---- Material provided
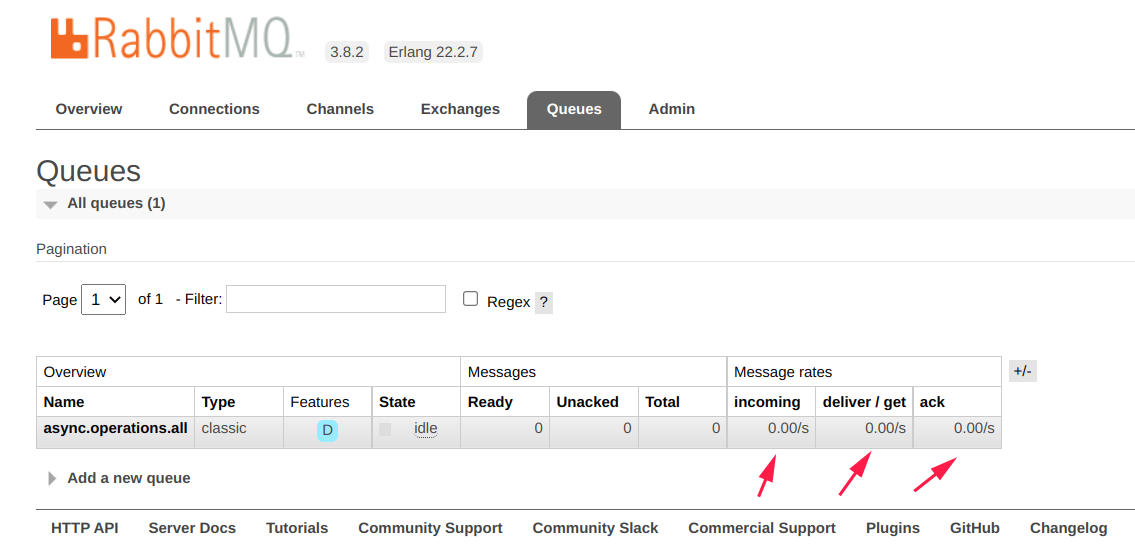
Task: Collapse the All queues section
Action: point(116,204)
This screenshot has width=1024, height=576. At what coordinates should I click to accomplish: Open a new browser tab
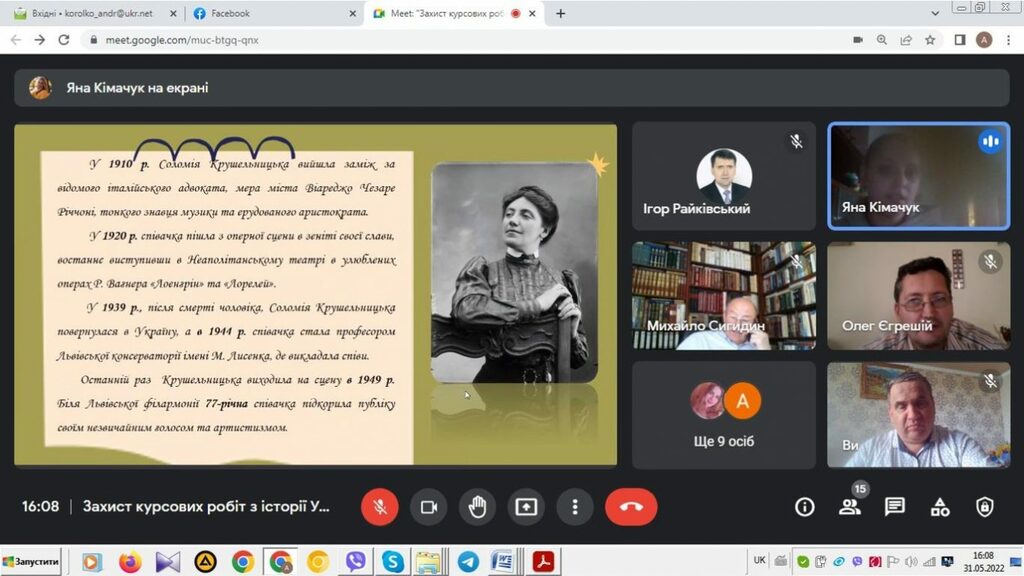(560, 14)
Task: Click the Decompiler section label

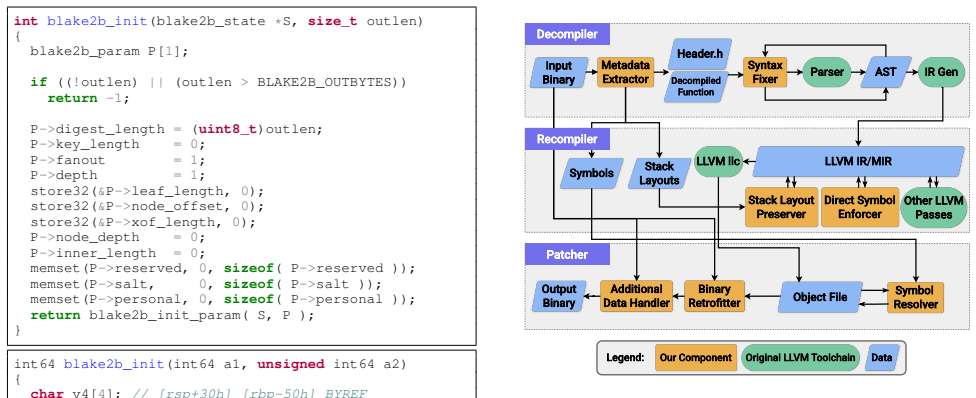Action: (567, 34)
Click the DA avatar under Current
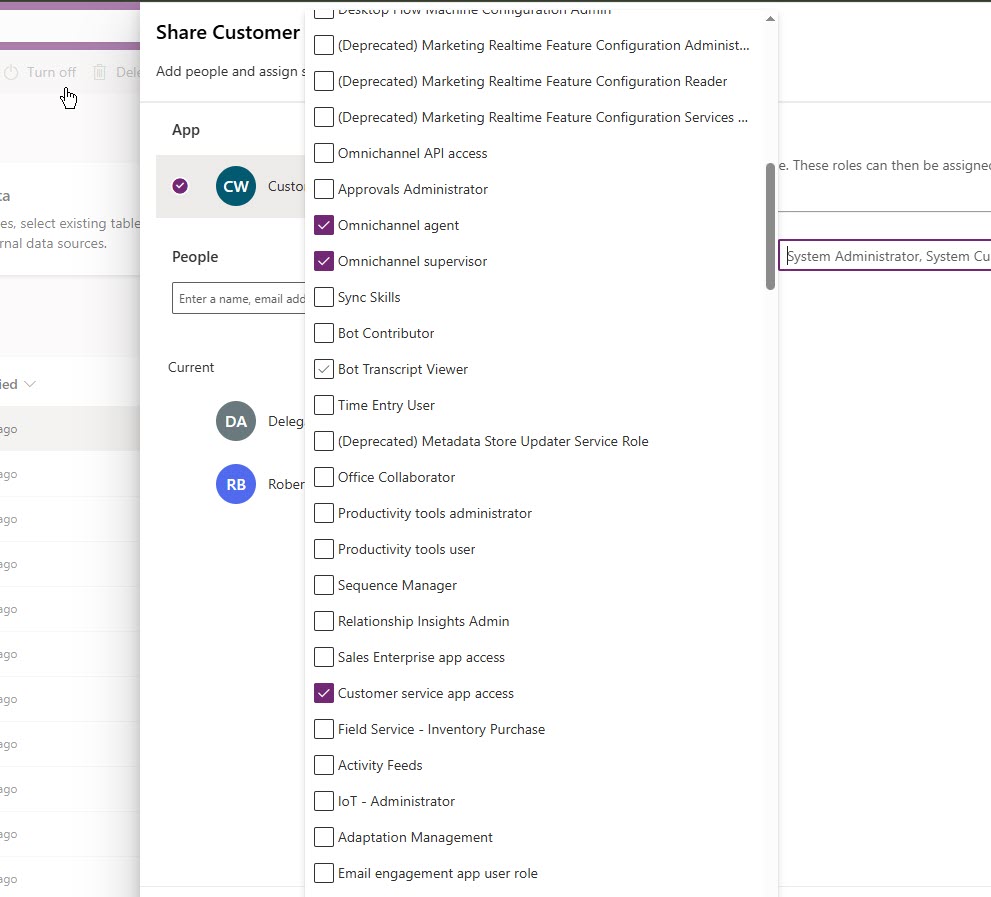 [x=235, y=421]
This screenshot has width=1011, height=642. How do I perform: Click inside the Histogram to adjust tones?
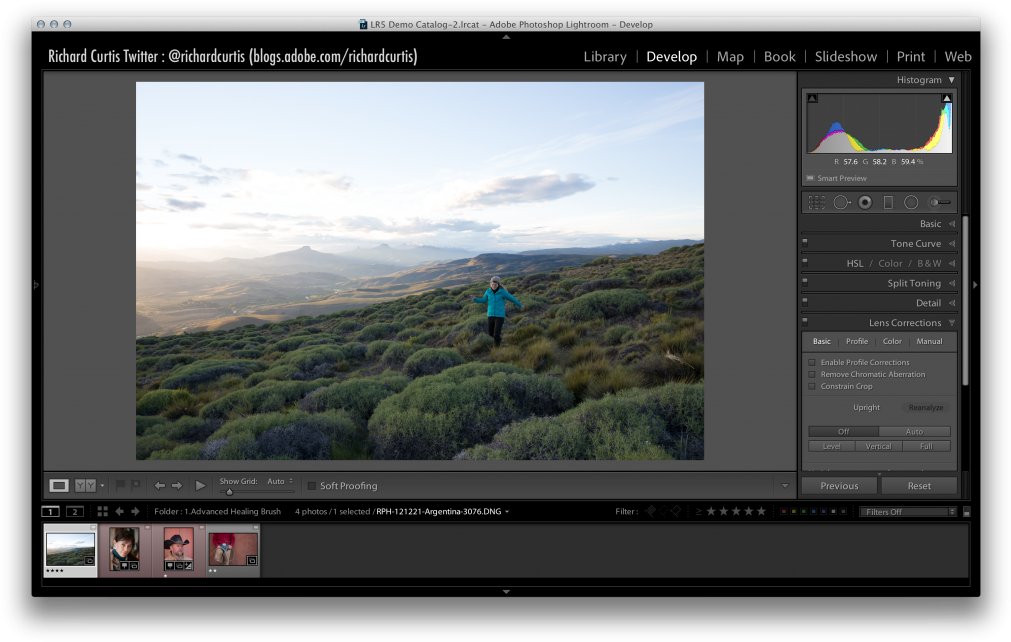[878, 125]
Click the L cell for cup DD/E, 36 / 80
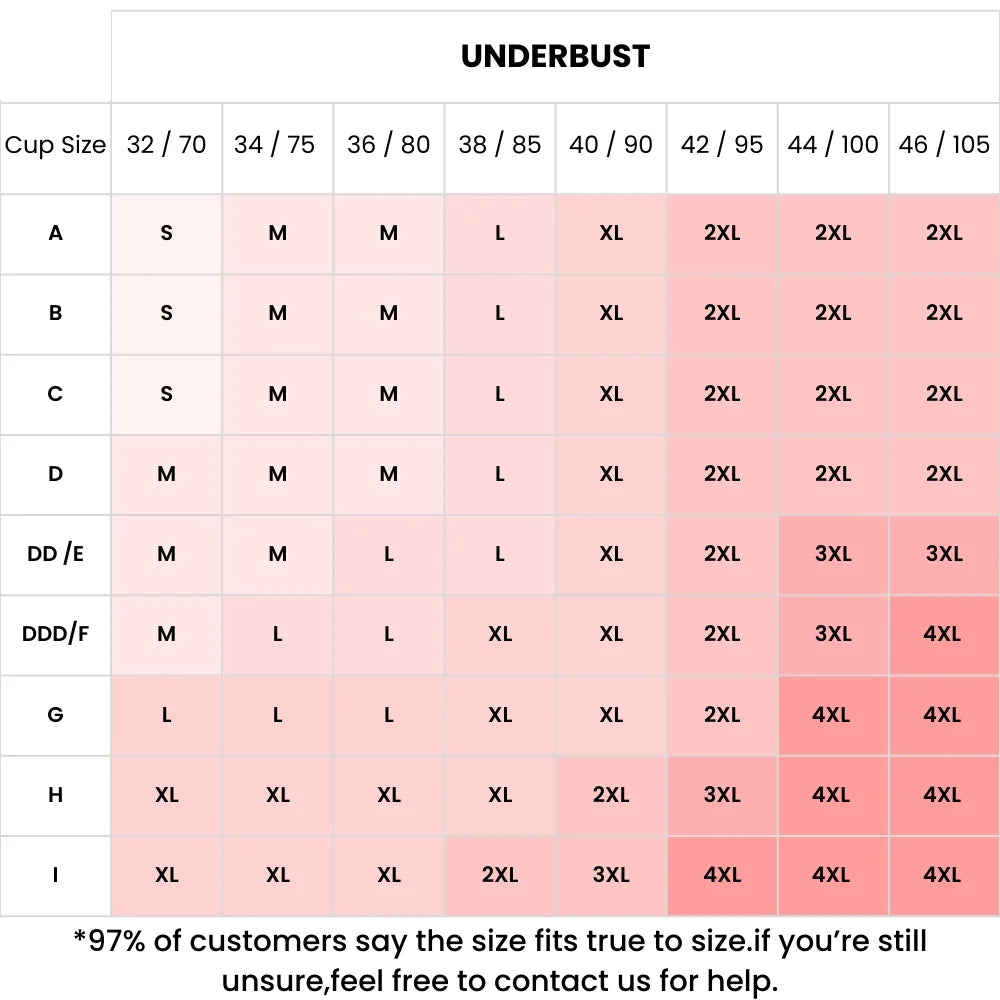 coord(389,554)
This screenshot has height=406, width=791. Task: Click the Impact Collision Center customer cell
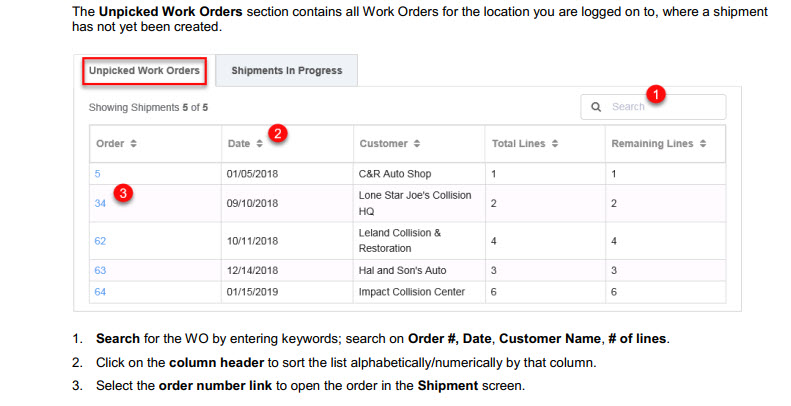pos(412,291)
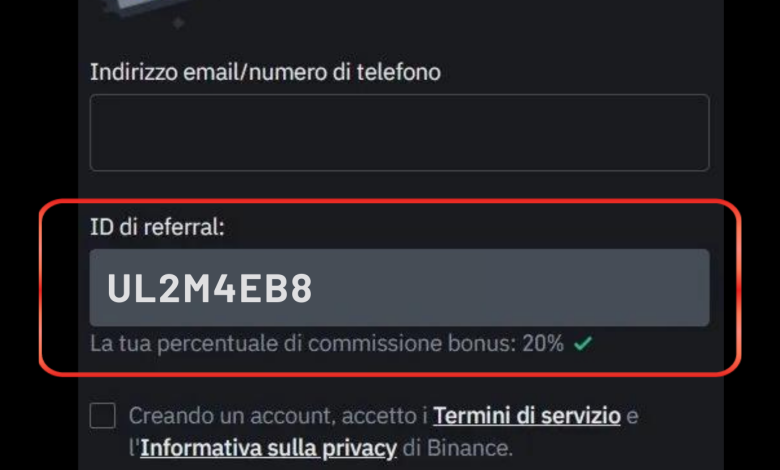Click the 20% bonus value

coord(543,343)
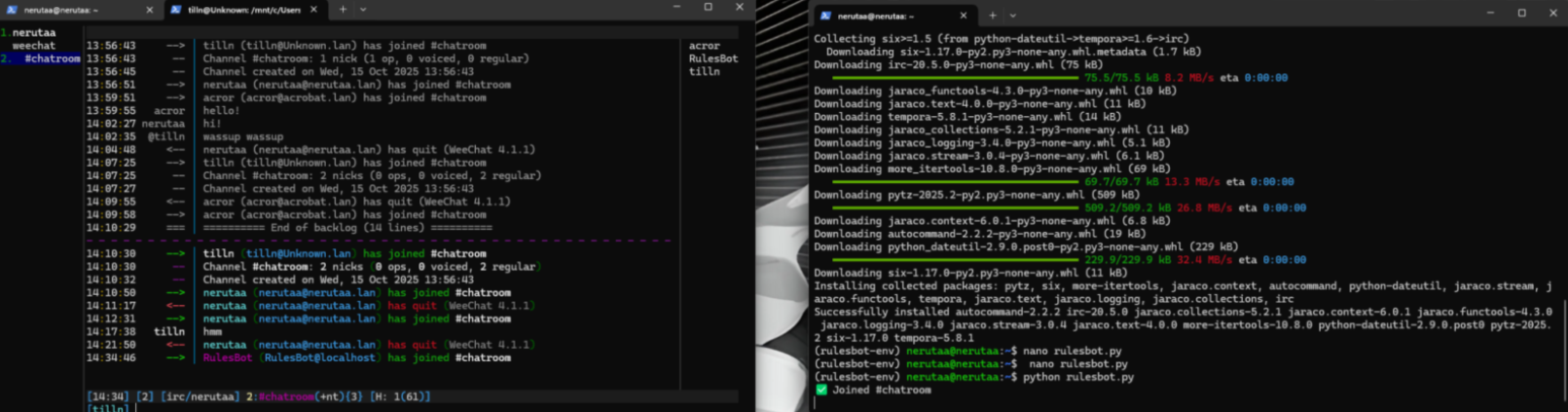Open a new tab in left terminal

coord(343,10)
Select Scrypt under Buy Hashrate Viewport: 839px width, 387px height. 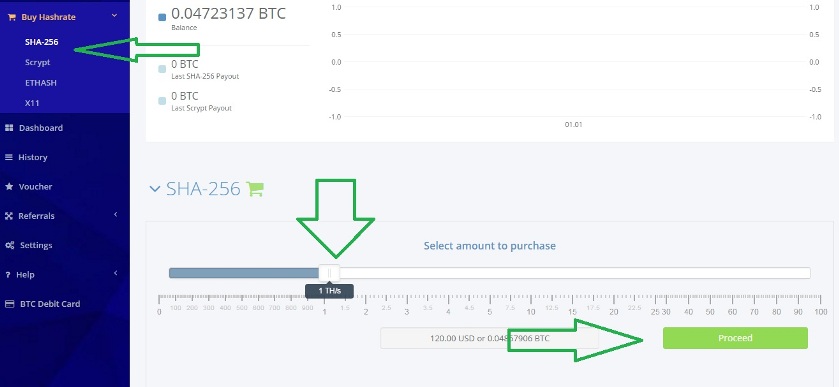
--------
▶ _Activity_: What is needed is an exact copy of the lines from the one with "This screenshot has width=1024, height=576." through the end of the data above, both included, minus any pictures.

▶ _Written solution_:
This screenshot has width=1024, height=576. At what coordinates should I click to accomplish: Open a new browser tab
(560, 14)
Task: Click the Decompiler section label

Action: (567, 34)
Click the DA avatar under Current
 [x=235, y=421]
This screenshot has width=1011, height=642. How do I perform: Click inside the Histogram to adjust tones?
[878, 125]
Click the L cell for cup DD/E, 36 / 80
 coord(389,554)
This screenshot has height=406, width=791. Task: Click the Impact Collision Center customer cell
pos(412,291)
Click the 20% bonus value

coord(543,343)
Open a new tab in left terminal

coord(343,10)
Select Scrypt under Buy Hashrate Viewport: 839px width, 387px height. 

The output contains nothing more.